Method 3: Hash Map with Priority Queue

This method deploys a hash map to track the frequency of each element, combined with a priority queue (max-heap) to keep the elements with the highest frequency at the top. The strategy is to continuously choose the element that can currently form the most pairs and place it optimally.

Here’s an example:

import heapq

def maximize_pairs_heap(nums):
    counter = Counter(nums)
    max_heap = [(-freq, num) for num, freq in counter.items()]
    heapq.heapify(max_heap)
    result = []

    while max_heap:
        freq, num = heapq.heappop(max_heap)
        if -freq >= 2 and len(result)  2:
                heapq.heappush(max_heap, (freq + 2, num))
        else:
            result.append(num)
    return result

print(maximize_pairs_heap([3, 3, 2, 1, 3, 2]))

Output: [3, 3, 3, 3, 2, 2]

The code uses a max-heap to ensure the element with the highest frequency is always accessed first. Pairs are formed until no such pairs can be made, after which individual elements are placed in the result list.

Method 4: Double Pass with Set

This dual-pass approach leverages a set to identify unique elements in the first pass and then employs a second pass to pair them effectively, taking care not to miss any potential pairs.

Here’s an example:

def maximize_pairs_double_pass(nums):
    unique_nums = set(nums)
    result = []
    for num in unique_nums:
        count = nums.count(num)
        result.extend([num] * (count // 2 * 2))
    leftover = len(nums) - len(result)
    for num in unique_nums:
        if leftover == 0:
            break
        result.append(num)
        leftover -= 1
    return result

print(maximize_pairs_double_pass([3, 3, 2, 1, 3, 2]))

Output: [2, 2, 3, 3, 1, 3]

The first pass creates a set of unique numbers, then pairs are added to the result list. The second pass deals with any remaining single elements, thus ensuring that all potential pairs are formed.

Bonus One-Liner Method 5: Array Traversal & Swap

This concise one-liner approach employs a list comprehension to perform swaps directly during array traversal, compactly forming as many pairs as possible.

Here’s an example:

def maximize_pairs_oneliner(nums):
    return [y for x in set(nums) for y in [x] * min(nums.count(x), nums.count(x) // 2 * 2)]

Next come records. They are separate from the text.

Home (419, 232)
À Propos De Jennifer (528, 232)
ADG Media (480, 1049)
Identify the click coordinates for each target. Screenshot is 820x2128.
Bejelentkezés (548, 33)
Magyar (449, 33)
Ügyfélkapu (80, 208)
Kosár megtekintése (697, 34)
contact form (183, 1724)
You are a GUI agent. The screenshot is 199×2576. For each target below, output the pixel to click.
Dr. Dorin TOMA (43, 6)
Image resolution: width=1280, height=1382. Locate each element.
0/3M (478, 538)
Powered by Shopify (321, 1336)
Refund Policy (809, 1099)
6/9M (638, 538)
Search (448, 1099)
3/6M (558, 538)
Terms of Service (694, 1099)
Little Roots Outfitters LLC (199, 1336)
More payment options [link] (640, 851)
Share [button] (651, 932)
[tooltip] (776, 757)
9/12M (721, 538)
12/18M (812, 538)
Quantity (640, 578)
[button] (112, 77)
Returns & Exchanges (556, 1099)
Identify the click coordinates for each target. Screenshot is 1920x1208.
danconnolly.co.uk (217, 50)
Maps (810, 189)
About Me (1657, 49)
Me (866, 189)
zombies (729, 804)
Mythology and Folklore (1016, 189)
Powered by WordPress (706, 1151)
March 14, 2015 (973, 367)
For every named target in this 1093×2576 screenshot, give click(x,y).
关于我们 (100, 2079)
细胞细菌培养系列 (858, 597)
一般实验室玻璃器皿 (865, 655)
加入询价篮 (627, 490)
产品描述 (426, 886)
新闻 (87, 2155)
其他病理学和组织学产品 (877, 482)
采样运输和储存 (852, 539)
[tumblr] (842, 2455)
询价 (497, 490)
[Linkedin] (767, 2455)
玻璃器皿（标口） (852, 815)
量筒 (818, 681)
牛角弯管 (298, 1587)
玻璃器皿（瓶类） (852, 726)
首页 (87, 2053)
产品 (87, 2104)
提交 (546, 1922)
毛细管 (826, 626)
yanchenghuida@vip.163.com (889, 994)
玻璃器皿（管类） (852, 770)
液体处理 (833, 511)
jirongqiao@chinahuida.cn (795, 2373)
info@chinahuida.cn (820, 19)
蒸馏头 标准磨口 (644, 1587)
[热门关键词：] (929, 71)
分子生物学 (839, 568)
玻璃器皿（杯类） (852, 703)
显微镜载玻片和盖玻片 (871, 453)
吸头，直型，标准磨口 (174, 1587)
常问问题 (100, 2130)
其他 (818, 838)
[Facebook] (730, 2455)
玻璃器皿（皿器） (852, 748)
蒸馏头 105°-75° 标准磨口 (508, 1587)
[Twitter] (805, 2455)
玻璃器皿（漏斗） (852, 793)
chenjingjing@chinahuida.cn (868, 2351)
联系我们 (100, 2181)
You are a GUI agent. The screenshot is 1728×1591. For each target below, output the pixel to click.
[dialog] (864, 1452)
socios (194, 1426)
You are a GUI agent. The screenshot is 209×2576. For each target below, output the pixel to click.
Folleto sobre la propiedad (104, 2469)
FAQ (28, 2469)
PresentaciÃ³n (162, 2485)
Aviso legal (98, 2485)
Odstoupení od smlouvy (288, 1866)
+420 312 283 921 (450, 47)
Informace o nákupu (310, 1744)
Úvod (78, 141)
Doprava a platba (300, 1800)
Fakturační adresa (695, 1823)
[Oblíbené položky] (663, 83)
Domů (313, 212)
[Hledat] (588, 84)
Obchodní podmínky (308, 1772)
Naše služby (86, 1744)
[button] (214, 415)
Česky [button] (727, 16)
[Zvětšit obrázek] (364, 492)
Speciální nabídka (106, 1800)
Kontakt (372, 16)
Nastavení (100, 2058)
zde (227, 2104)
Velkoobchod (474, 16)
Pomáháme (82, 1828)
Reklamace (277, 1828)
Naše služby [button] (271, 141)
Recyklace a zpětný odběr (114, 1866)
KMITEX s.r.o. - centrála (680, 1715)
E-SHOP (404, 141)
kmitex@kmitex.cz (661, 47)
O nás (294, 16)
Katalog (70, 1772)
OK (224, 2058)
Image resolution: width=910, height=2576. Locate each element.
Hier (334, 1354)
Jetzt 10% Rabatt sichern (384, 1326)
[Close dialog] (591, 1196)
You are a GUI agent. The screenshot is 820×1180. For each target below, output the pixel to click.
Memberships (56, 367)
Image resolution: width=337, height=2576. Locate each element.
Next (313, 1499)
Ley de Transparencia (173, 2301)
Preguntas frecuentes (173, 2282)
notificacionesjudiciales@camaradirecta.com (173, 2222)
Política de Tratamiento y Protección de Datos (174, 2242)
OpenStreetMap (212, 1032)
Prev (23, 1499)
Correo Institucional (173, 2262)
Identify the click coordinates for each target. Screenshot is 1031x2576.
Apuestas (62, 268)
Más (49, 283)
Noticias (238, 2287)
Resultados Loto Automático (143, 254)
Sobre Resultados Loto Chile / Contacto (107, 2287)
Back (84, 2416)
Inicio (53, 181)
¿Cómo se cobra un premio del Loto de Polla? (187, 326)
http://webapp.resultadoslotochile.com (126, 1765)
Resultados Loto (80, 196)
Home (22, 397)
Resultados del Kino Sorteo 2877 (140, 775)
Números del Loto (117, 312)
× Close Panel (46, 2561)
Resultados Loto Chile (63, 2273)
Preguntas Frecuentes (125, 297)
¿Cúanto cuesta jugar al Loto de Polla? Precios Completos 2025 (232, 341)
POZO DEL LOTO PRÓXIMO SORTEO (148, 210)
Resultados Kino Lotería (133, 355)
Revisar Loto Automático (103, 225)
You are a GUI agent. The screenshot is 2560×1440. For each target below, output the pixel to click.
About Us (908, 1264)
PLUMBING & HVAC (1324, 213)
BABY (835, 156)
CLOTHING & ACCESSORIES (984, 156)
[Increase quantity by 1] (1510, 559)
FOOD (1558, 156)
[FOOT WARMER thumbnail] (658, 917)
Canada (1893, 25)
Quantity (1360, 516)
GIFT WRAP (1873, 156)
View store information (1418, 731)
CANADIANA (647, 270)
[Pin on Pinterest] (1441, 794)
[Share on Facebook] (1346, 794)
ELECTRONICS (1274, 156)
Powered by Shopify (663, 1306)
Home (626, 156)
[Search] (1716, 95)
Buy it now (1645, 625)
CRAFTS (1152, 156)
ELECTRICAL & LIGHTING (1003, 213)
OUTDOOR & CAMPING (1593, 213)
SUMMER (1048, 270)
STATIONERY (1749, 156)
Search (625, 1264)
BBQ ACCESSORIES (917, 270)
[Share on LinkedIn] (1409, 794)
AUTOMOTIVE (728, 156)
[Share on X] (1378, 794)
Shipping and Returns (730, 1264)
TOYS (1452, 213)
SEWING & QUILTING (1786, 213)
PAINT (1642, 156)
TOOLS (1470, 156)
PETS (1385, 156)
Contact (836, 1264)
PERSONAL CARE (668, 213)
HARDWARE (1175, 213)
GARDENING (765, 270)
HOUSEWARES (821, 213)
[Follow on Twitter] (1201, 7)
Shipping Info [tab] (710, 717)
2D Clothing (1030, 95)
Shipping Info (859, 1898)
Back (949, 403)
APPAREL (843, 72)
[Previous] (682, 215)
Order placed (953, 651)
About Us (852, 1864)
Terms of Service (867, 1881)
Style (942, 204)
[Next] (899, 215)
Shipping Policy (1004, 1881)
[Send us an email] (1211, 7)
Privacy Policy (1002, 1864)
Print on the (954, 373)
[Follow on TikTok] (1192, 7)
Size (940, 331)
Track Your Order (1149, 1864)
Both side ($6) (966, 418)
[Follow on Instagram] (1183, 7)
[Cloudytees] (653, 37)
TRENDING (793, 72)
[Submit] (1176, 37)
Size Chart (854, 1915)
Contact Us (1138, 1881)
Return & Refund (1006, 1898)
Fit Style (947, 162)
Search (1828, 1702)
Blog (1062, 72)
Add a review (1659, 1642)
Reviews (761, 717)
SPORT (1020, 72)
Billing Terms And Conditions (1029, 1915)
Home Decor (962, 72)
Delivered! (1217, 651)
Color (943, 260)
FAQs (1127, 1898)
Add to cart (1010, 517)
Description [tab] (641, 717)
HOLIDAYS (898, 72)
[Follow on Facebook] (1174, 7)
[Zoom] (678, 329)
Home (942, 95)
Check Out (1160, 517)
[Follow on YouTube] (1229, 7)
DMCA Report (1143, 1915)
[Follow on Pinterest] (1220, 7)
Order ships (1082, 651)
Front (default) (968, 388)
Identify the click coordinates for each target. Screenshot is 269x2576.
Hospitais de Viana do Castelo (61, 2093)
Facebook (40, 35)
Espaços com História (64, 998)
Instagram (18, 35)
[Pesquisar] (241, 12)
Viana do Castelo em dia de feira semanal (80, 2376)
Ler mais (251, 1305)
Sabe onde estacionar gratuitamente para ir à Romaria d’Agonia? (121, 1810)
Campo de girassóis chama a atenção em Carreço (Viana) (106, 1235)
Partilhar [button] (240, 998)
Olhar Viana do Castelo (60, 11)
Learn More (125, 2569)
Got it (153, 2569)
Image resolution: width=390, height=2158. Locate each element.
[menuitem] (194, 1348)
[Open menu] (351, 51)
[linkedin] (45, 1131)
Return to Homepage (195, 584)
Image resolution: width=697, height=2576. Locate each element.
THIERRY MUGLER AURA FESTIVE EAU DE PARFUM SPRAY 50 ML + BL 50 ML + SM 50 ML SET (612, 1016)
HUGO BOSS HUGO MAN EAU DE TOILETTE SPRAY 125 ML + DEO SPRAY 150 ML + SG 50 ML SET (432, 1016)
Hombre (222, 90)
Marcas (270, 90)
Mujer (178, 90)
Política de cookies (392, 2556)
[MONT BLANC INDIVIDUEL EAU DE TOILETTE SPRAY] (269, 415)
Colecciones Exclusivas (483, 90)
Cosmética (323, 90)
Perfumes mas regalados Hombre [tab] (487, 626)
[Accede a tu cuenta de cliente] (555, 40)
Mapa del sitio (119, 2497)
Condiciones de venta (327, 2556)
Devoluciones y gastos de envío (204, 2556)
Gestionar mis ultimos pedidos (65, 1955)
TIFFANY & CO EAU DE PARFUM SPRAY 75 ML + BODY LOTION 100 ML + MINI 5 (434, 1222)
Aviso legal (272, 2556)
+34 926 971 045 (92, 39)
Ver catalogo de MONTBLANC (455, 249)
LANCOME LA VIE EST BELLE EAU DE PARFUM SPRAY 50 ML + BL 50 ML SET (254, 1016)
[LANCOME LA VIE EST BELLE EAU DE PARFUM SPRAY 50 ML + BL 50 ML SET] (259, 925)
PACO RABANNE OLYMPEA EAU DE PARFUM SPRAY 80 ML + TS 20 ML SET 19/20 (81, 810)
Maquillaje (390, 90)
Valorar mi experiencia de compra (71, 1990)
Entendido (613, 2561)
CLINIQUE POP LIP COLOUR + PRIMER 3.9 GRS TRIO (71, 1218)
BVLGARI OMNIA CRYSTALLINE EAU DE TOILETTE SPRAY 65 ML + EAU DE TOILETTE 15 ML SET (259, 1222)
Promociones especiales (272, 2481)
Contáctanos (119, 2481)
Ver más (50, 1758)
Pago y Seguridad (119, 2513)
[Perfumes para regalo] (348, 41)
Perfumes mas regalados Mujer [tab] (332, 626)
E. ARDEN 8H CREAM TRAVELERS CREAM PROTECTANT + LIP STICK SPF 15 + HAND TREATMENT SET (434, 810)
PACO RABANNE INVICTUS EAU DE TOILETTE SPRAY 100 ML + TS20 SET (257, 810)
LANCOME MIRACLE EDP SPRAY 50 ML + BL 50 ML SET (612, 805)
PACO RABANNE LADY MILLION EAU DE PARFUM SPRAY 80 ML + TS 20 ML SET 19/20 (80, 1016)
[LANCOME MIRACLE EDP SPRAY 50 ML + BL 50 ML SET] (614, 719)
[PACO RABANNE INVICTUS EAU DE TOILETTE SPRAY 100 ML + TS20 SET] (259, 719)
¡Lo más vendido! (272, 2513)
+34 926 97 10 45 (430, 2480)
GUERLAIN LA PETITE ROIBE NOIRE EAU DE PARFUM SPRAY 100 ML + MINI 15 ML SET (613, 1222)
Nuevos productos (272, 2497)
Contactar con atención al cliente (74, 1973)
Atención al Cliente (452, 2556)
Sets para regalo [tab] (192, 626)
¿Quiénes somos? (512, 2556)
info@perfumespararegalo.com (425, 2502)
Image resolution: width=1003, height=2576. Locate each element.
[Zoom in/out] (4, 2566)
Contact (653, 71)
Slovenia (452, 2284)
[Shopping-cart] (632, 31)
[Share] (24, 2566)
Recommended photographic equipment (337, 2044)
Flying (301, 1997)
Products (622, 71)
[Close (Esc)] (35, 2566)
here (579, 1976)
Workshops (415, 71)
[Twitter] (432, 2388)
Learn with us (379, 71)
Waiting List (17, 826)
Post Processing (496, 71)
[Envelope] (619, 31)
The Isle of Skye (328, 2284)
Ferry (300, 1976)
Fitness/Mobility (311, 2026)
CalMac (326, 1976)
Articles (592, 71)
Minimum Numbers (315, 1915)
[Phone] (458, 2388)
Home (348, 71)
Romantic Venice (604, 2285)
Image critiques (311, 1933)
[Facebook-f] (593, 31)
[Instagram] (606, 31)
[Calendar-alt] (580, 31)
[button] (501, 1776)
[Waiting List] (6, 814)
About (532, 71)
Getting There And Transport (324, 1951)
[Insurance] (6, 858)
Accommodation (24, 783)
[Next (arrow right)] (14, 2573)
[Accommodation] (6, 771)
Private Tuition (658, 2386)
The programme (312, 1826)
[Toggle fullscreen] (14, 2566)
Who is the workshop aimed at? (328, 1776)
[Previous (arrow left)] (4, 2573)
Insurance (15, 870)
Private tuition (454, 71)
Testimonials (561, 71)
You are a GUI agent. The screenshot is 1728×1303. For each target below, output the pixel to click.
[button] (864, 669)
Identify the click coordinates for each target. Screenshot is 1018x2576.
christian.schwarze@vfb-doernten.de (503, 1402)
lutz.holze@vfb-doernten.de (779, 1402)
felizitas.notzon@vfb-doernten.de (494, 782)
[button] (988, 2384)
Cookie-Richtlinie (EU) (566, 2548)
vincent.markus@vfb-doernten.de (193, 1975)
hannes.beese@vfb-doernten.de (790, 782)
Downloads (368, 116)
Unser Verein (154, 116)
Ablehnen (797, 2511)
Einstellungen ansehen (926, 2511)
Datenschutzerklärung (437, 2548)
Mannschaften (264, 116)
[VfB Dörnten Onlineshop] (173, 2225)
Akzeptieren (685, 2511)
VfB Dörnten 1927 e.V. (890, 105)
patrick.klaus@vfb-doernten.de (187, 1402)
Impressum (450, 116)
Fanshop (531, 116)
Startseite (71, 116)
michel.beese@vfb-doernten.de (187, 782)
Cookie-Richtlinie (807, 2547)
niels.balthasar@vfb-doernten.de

print(maximize_pairs_oneliner([3, 3, 2, 1, 3, 2]))

Output: [1, 2, 2, 3, 3]

This one-liner iterates over the set of unique numbers, and for each, multiplies it by half its count, floored, thus ensuring pairs are created wherever possible, in a very Pythonic and succinct manner.

Summary/Discussion

  • Method 1: Greedy Approach with Sorting. Strengths: Easy to understand, works with sorted data. Weaknesses: May not always maximize pairs depending on initial order.
  • Method 2: Frequency Analysis. Strengths: Highly efficient since it directly targets the most frequent elements. Weaknesses: Relatively higher space complexity due to use of Counter.
  • Method 3: Hash Map with Priority Queue. Strengths: Ensures top frequency element is always selected first. Weaknesses: Overhead of maintaining a heap for large datasets.
  • Method 4: Double Pass with Set. Strengths: Guarantees that no pairs are missed. Weaknesses: Inefficient since it requires two passes over the data.
  • Bonus Method 5: Array Traversal & Swap. Strengths: One-liner solution, very concise. Weaknesses: Limited flexibility for complex cases and may be slower due to repeated counting.